All Products
Search
Document Center

E-MapReduce:Manually integrate the Ranger Kafka plug-in

Last Updated:Feb 01, 2024

If the Ranger Kafka plug-in is not installed in the Dataflow cluster of E-MapReduce (EMR), or the version of the Ranger Kafka plug-in is not compatible with the Ranger service that is being used, you need to manually integrate the Ranger Kafka plug-in. This topic describes how to manually install the Ranger Kafka plug-in and complete valid configurations for the Ranger Kafka plug-in.

Prerequisites

  • A Dataflow cluster is created. For more information, see Create a cluster.

  • The SASL logon authentication feature is enabled for the cluster. For more information about how to enable the SASL logon authentication feature, see Log on to a Kafka cluster by using SASL.

    Important

    When you configure settings to enable SASL logon authentication, make sure that the user used for Kafka internal communications has the permissions of all resources, and that the users of the Kafka clients used as internal components have the corresponding permissions. We recommend that you use the same user for both the internal component clients and the Kafka service.

  • An external Ranger service is created.

  • A Kafka management user is created in Ranger and has permissions on all Kafka resources.

    Note

    We recommend that you set the name of the management user to kafka.

Limits

This topic is applicable to only clusters of EMR V3.45.0 or an earlier minor version.

Note

This topic is not applicable to EMR V5.X.X clusters because Kafka that is deployed in an EMR V5.X.X cluster does not support Ranger authentication.

Procedure

In this example, the code package of Ranger V2.1.0 is used. In actual use, you can select the corresponding Ranger code package version based on the Ranger service and Kafka service that you use.

Note

We recommend that you use the Ranger Kafka plug-in the same version as the Ranger service.

  1. Log on to your cluster in SSH mode. For more information, see Log on to a cluster.

  2. Run the following command to download the Ranger plug-in:

    wget https://dlcdn.apache.org/ranger/2.1.0/apache-ranger-2.1.0.tar.gz

    You can download the Ranger code package of the required version from the Ranger official website.

  3. Run the following command to build an installation package for the Ranger Kafka plug-in:

    tar xvf apache-ranger-2.1.0.tar.gz
    cd apache-ranger-2.1.0
    mvn clean compile package assembly:assembly install -DskipTests -Drat.skip=true
    cd target
    ls -lrt ranger-2.1.0-kafka-plugin.tar.gz
  4. Upload the installation package of the Ranger Kafka plug-in to the fixed installation directory of all Kafka broker nodes.
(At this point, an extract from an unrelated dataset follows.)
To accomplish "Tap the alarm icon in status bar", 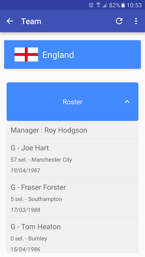I will (91, 5).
In this example, the installation directory /opt/apps/ranger-plugin is used.

  5. Prepare the script file named install.properties and place the file in the /opt/apps/ranger-plugin/ranger-2.1.0-kafka-plugin directory.

    Configure the install.properties file of the Ranger plug-in based on your business requirements in different scenarios.

    • Configuration parameters

      Parameter

      Description

      Required

      COMPONENT_INSTALL_DIR_NAME

      The installation path of Kafka.

      EMR Kafka is installed in the /opt/apps/KAFKA/kafka-current directory. The installation directory is fixed.

      Yes

      POLICY_MGR_URL

      The URL of the Ranger policy library.

      Set this parameter based on the address of the Ranger service. For information about the value format, see the install.properties configuration file.

      Yes

      REPOSITORY_NAME

      The name of the policy library used.

      Set this parameter based on the address of the Ranger service. For information about the value format, see the install.properties configuration file.

      Yes

      XAAUDIT.SUMMARY.ENABLE

      Specifies whether to enable auditing. Default value: true.

      Yes

      XAAUDIT.SOLR.ENABLE

      Specifies whether to enable Solr auditing. Default value: true.

      Yes

      XAAUDIT.SOLR.URL

      The address of the Solr server.

      Set this parameter based on your business requirements. For more information about the value format, see the install.properties configuration file.

      Yes

      XAAUDIT.SOLR.USER

      The user used to access the Solr server.

      Yes

      XAAUDIT.SOLR.PASSWORD

      The password used to access the Solr server.

      Yes

      XAAUDIT.SOLR.ZOOKEEPER

      The address to access SolrCloud ZooKeeper.

      Yes

      XAAUDIT.SOLR.FILE_SPOOL_DIR

      The directory in which audit logs are stored.

      Set this parameter based on your business requirements. For more information about the value format, see the install.properties configuration file.

      Yes

    • Sample code

      In the following sample code, EMR V3.43.1 is used.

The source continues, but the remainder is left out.